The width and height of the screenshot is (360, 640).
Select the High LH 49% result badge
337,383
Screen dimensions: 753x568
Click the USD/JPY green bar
※ ※ ※
WHAT IS REQUIRED
Extract each line of the data above and reproduce it verbatim, keeping the original order.

THE COMPLETED TASK
The width and height of the screenshot is (360, 640).
Select the High LH 49% result badge
337,383
Screen dimensions: 753x568
Click the USD/JPY green bar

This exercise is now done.